サイトウは退屈な日々にうんざりしていた。

ある日、古びた遊園地で「人生にもっと毒を」と書かれた観覧車を見つけ、興味本位で乗り込む。

すると、未来の自分と出会った。


成功しているが、どこか虚ろな表情。

「未来は過去の選択の積み重ねだ」と告げられ、サイトウは戸惑う。

再び観覧車に乗ると、今度は過去の自分と出会う。


「大人になったら何してるの?」と無邪気に聞かれ、胸が痛む。

観覧車を降りると、周りの乗客たちが不安げに観覧車を見上げている。

サイトウは観覧車に乗った彼らの姿が急速に変化し、時には成功し、時には絶望する姿を目の当たりにする。
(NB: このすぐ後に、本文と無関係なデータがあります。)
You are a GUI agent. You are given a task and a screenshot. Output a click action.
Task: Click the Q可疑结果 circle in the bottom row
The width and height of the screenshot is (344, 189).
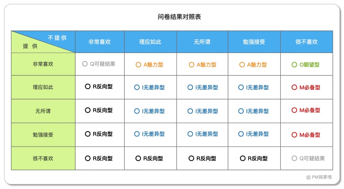(294, 158)
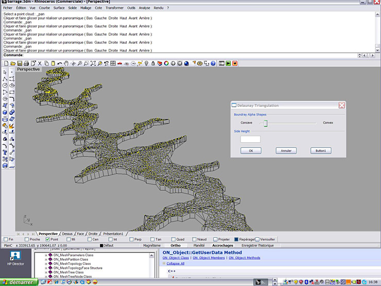Select the Circle tool in left toolbar

point(5,86)
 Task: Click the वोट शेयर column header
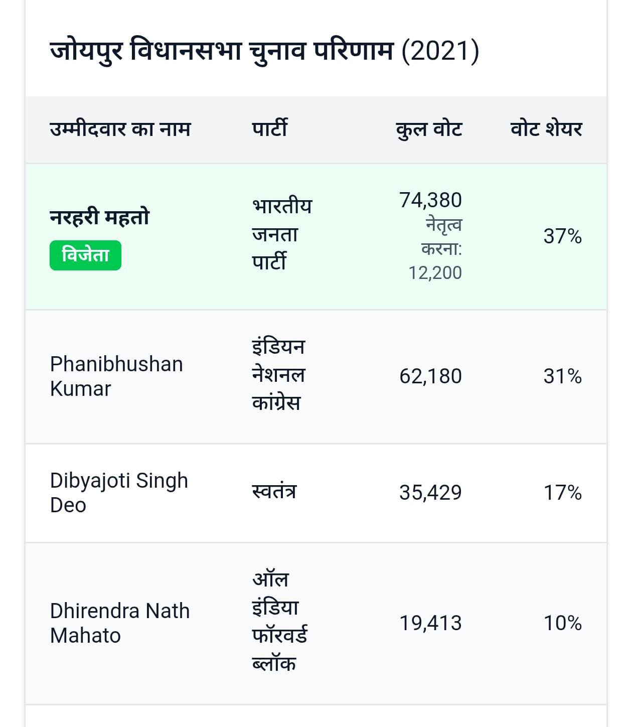pos(546,129)
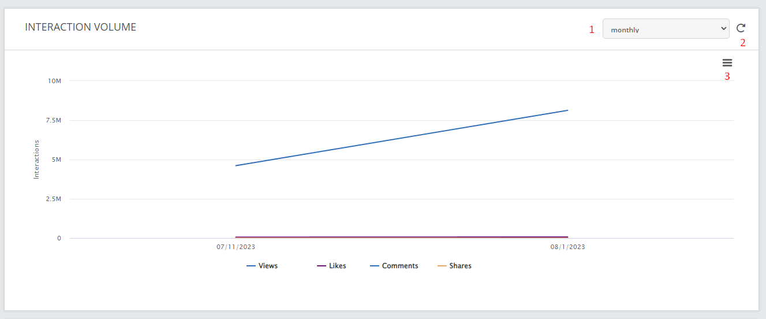Click the 10M y-axis label

pos(55,81)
彼らは観覧車の魔力に魅了され、何度も乗りたがっていた。

「これが本当に幸せをもたらすのか?」

観覧車に乗ることで、彼らの人生が選択を狂わされ、狂乱に導かれていることに気づく。


観覧車はまるで人生そのものを操作し、絶えず新たな刺激と変化を提供していた。

その魅力に誰もが抗えず、乗るたびに新たな未来が見える誘惑に引き込まれていた。

サイトウは観覧車を壊そうと決意する。


しかしその瞬間、観覧車が突然動き出し、彼は再びその中に閉じ込められる。

観覧車の中で、サイトウは冷笑しながら呟いた。

「結局、俺もこの毒に抗えなかったか。でもまあ、退屈だけはしないな」


観覧車は終わりのない輪廻のように、ゆっくりと回り続けた。


最後まで読んで頂きありがとうございました。